Fig. 3: Schematic of CatPred-DB dataset splits and evaluation of CatPred models.
From: CatPred: a comprehensive framework for deep learning in vitro enzyme kinetic parameters

a CatPred-DB dataset sizes used for training, held-out test and out-of-distribution test are shown as Venn diagrams. b Coefficient of determination (R2) values obtained by trained CatPred models for kcat, Km and Ki prediction on held-out and out-of-distribution test sets. (a) by the models on (hold out) test sets (solid bars) and on (out-of-distribution) samples (patterned bars) are shown.
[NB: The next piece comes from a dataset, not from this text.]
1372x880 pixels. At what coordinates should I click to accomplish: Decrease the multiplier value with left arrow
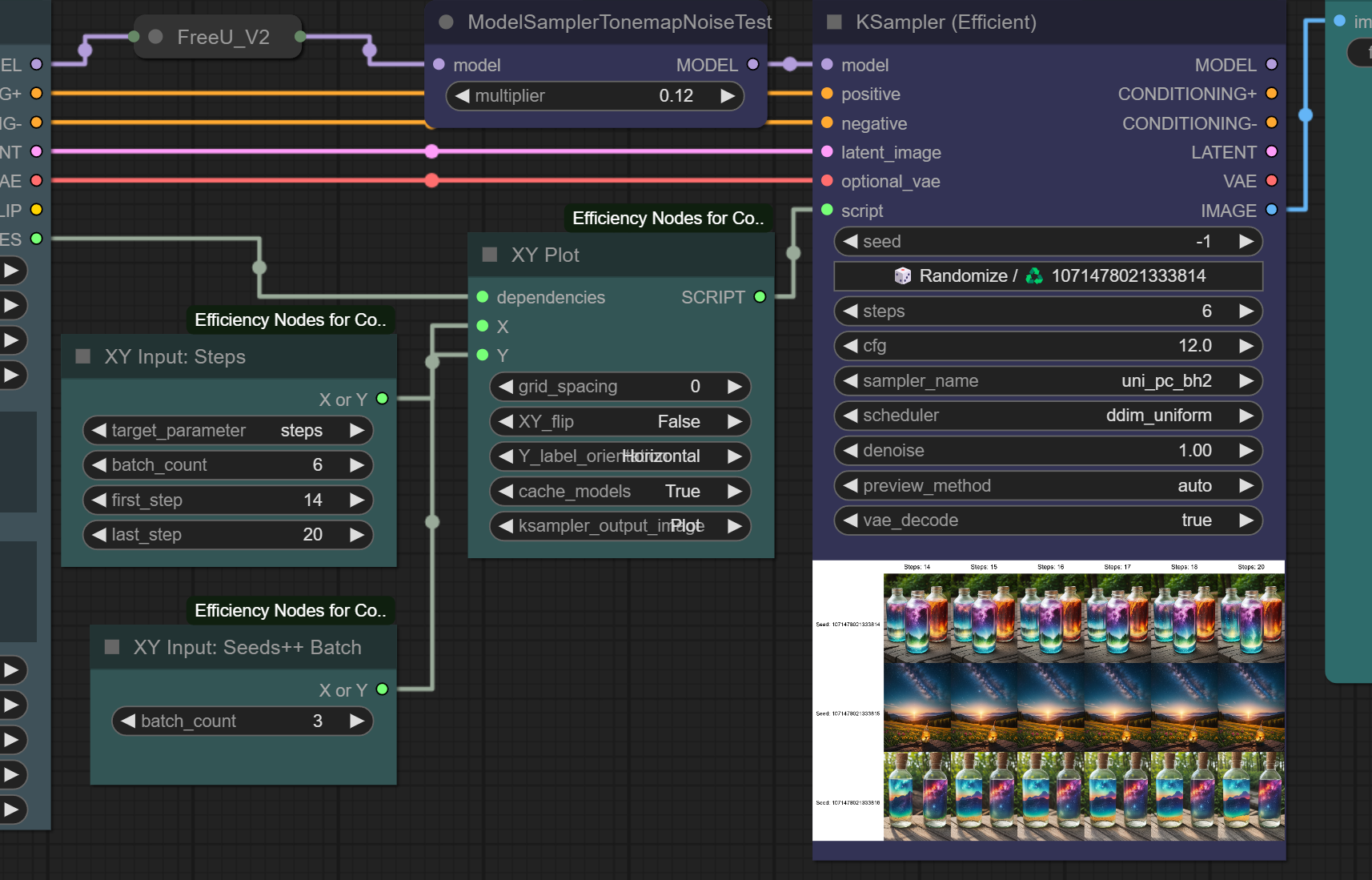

The out-of-distribution samples are subsets of the full test-sets extracted so as no enzyme sequence in the subset is more than 99% similar to any training sequence. ‘Substrate Only’ refers to CatPred models trained using only the substrate features; ‘Substrate+Seq-Attn’ (Sequence Attention) refers to CatPred models trained using substrate features and the Seq-Attn features; ‘Substrate+Seq-Attn+pLM’ (protein Language Model) refers to CatPred models trained using substrate features along with both the Seq-Attn and pLM features; ‘Substrate+Seq-Attn+pLM+EGNN’ (Equivariant Graph Neural Networks) refers to CatPred models trained using substrate features along with Seq-Attn+pLM and EGNN features.